By Chris Mfula
LUSAKA (Reuters) - A slow count delayed the first results from Zambia's presidential election which remains too close to call, officials said on Wednesday.
Michael Sata, leader of the opposition Patriotic Front (PF) and a critic of Chinese mining investment, went head-to-head against President Rupiah Banda of the Movement for Multi-party Democracy (MMD) in Tuesday's election in Africa's top copper producer.
Counting was slower than expected after a series of technical glitches delayed voting in parts of the capital, Lusaka, on Tuesday, sparking disturbances. Police said they had made 19 arrests.
"Our results are announced by constituencies. We have received results but none of them make up a constituency," said Electoral Commission of Zambia spokesman Cris Akufuna.
Full national results may not come until Thursday.
One opinion poll published before the September 20 vote gave Banda a slender lead over his rival, whom he beat by just 35,000 votes, or two percent of the electorate, in a 2008 presidential run-off.
Sata's main support is in Lusaka and the northern Copper Belt, both of which are likely to report results before the countryside where Banda claims most of his backing.

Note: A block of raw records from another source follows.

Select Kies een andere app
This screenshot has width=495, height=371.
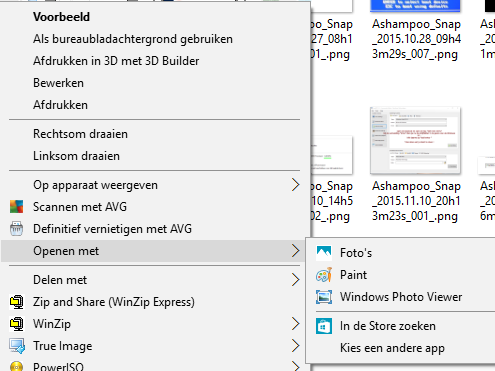(x=392, y=348)
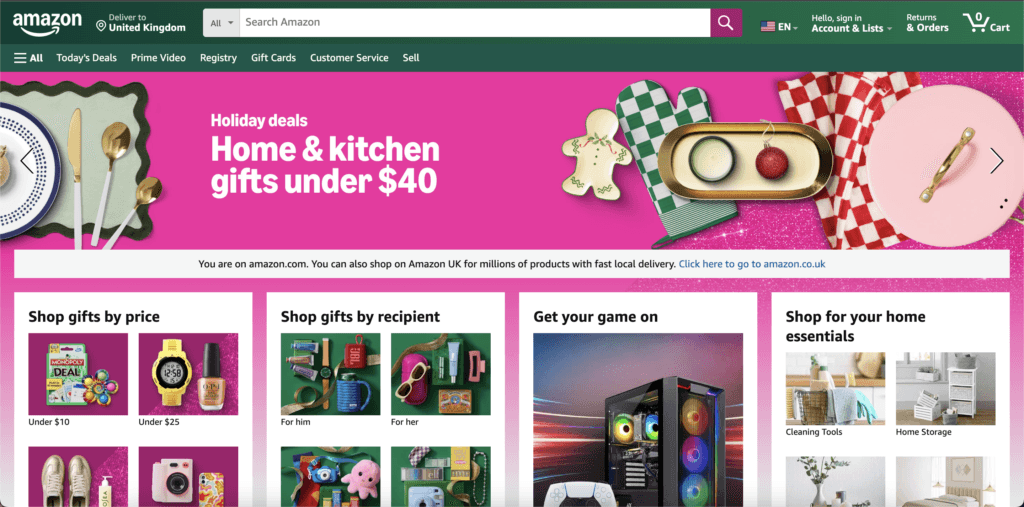The image size is (1024, 507).
Task: Click the magnifying glass search button
Action: point(726,23)
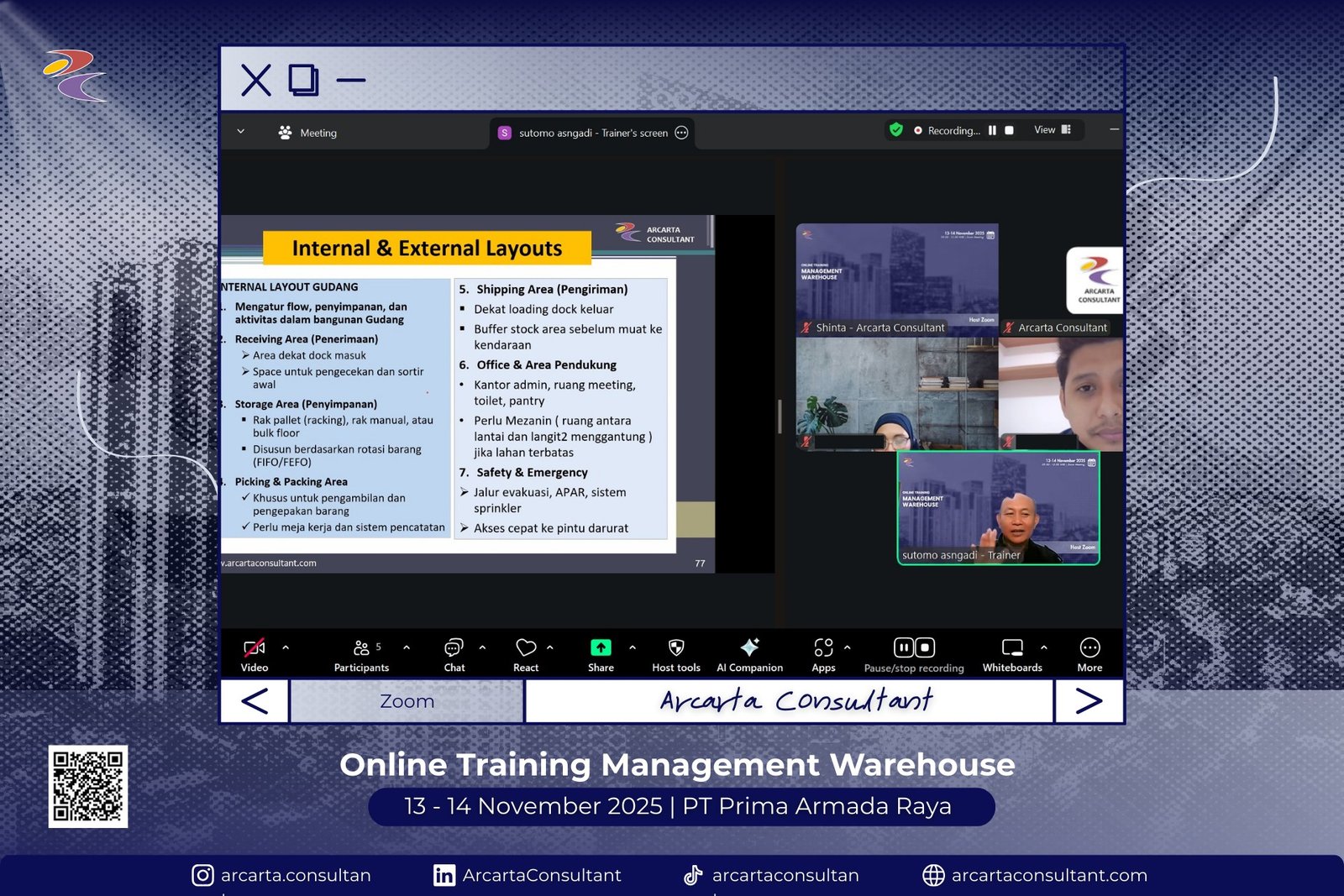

"The picture is still likely the same as it has been in the past, with the PF being favored in urban areas and the MMD having an upper hand in rural areas," said one election monitor who declined to be identified. "It is still very close to tell the winner."
PF officials said it had fared surprisingly well in the countryside while the pro-Banda camp said the MMD had made unexpected gains in urban areas.
DaMina Advisors, a consultancy that specializes in African capital markets, said Sata was poised to oust the MMD for the first time since the end of the one-party state in 1991 due to support from young voters demanding change.
"The over 1 million new voters who will be casting their ballots for the first time are expected to back Sata's populism over Banda's status quoism," DaMina said in a note.
However, research firm Eurasia Group said it expected Banda to see off Sata's challenge thanks to a healthy economy and recent surge in government revenues from the privatization of telecoms group Zamtel and back taxes from mining companies.
Eurasia said another narrow loss for Sata could cause disgruntled supporters to take to the streets, but it predicted any unrest would have no impact on what is regarded as one of sub-Saharan Africa's most promising economies.
"If Sata loses a close election and rejects the outcome there will be some unrest in Lusaka and the copper belt but it will be contained and relatively short-lasting," Eurasia said.